→ Written task:
Copy each of the entries below line for line, changing nothing.

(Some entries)
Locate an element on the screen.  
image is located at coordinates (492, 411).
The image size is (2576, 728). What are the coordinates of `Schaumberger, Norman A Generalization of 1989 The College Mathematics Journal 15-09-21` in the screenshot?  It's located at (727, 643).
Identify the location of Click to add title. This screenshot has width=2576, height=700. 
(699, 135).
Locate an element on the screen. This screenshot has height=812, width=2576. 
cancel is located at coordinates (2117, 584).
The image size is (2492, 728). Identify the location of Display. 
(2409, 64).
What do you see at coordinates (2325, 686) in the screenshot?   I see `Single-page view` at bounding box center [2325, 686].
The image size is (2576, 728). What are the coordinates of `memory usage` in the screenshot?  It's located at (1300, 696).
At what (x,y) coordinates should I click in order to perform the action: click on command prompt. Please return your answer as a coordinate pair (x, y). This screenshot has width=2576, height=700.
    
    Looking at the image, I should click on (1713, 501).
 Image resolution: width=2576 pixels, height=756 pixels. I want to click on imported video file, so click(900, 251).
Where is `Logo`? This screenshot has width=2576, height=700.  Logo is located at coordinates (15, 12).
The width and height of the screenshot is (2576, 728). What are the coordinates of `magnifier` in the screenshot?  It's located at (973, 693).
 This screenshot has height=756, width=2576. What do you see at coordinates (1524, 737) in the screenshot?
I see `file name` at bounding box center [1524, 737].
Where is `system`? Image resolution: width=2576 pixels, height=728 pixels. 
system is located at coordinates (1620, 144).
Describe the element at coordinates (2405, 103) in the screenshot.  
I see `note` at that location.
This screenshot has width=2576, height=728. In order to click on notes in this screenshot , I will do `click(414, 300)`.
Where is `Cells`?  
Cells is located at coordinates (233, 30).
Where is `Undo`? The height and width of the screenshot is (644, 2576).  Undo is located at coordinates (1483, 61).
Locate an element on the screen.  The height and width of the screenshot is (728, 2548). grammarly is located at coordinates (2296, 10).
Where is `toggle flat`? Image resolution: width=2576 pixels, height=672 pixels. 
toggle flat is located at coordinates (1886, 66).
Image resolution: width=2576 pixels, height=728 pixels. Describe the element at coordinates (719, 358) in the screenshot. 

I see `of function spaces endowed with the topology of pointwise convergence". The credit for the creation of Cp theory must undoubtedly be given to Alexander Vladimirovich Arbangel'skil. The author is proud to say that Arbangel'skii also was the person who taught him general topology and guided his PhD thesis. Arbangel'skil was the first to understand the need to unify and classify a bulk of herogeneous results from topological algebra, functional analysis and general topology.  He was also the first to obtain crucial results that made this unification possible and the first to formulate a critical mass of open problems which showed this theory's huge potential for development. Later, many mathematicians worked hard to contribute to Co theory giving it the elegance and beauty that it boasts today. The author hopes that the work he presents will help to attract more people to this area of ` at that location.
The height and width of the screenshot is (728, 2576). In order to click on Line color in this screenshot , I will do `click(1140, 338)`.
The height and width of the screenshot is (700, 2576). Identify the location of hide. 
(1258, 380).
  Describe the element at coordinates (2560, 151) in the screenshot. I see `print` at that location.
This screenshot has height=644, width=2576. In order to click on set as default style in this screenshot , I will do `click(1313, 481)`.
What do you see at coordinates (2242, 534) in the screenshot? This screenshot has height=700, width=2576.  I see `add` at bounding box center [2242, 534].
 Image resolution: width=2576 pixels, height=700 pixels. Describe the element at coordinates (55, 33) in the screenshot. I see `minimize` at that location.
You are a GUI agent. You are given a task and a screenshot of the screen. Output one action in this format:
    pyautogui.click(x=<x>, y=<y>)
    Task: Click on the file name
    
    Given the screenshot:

→ Output of the task:
Locate an element on the screen.  
image is located at coordinates (492, 411).
The image size is (2576, 728). What are the coordinates of `Schaumberger, Norman A Generalization of 1989 The College Mathematics Journal 15-09-21` in the screenshot?  It's located at (727, 643).
Identify the location of Click to add title. This screenshot has width=2576, height=700. 
(699, 135).
Locate an element on the screen. This screenshot has height=812, width=2576. 
cancel is located at coordinates (2117, 584).
The image size is (2492, 728). Identify the location of Display. 
(2409, 64).
What do you see at coordinates (2325, 686) in the screenshot?   I see `Single-page view` at bounding box center [2325, 686].
The image size is (2576, 728). What are the coordinates of `memory usage` in the screenshot?  It's located at (1300, 696).
At what (x,y) coordinates should I click in order to perform the action: click on command prompt. Please return your answer as a coordinate pair (x, y). This screenshot has width=2576, height=700.
    
    Looking at the image, I should click on (1713, 501).
 Image resolution: width=2576 pixels, height=756 pixels. I want to click on imported video file, so click(900, 251).
Where is `Logo`? This screenshot has width=2576, height=700.  Logo is located at coordinates (15, 12).
The width and height of the screenshot is (2576, 728). What are the coordinates of `magnifier` in the screenshot?  It's located at (973, 693).
 This screenshot has height=756, width=2576. What do you see at coordinates (1524, 737) in the screenshot?
I see `file name` at bounding box center [1524, 737].
Where is `system`? Image resolution: width=2576 pixels, height=728 pixels. 
system is located at coordinates (1620, 144).
Describe the element at coordinates (2405, 103) in the screenshot.  
I see `note` at that location.
This screenshot has width=2576, height=728. In order to click on notes in this screenshot , I will do `click(414, 300)`.
Where is `Cells`?  
Cells is located at coordinates (233, 30).
Where is `Undo`? The height and width of the screenshot is (644, 2576).  Undo is located at coordinates (1483, 61).
Locate an element on the screen.  The height and width of the screenshot is (728, 2548). grammarly is located at coordinates (2296, 10).
Where is `toggle flat`? Image resolution: width=2576 pixels, height=672 pixels. 
toggle flat is located at coordinates (1886, 66).
Image resolution: width=2576 pixels, height=728 pixels. Describe the element at coordinates (719, 358) in the screenshot. 

I see `of function spaces endowed with the topology of pointwise convergence". The credit for the creation of Cp theory must undoubtedly be given to Alexander Vladimirovich Arbangel'skil. The author is proud to say that Arbangel'skii also was the person who taught him general topology and guided his PhD thesis. Arbangel'skil was the first to understand the need to unify and classify a bulk of herogeneous results from topological algebra, functional analysis and general topology.  He was also the first to obtain crucial results that made this unification possible and the first to formulate a critical mass of open problems which showed this theory's huge potential for development. Later, many mathematicians worked hard to contribute to Co theory giving it the elegance and beauty that it boasts today. The author hopes that the work he presents will help to attract more people to this area of ` at that location.
The height and width of the screenshot is (728, 2576). In order to click on Line color in this screenshot , I will do `click(1140, 338)`.
The height and width of the screenshot is (700, 2576). Identify the location of hide. 
(1258, 380).
  Describe the element at coordinates (2560, 151) in the screenshot. I see `print` at that location.
This screenshot has height=644, width=2576. In order to click on set as default style in this screenshot , I will do `click(1313, 481)`.
What do you see at coordinates (2242, 534) in the screenshot? This screenshot has height=700, width=2576.  I see `add` at bounding box center [2242, 534].
 Image resolution: width=2576 pixels, height=700 pixels. Describe the element at coordinates (55, 33) in the screenshot. I see `minimize` at that location.
You are a GUI agent. You are given a task and a screenshot of the screen. Output one action in this format:
    pyautogui.click(x=<x>, y=<y>)
    Task: Click on the file name
    
    Given the screenshot:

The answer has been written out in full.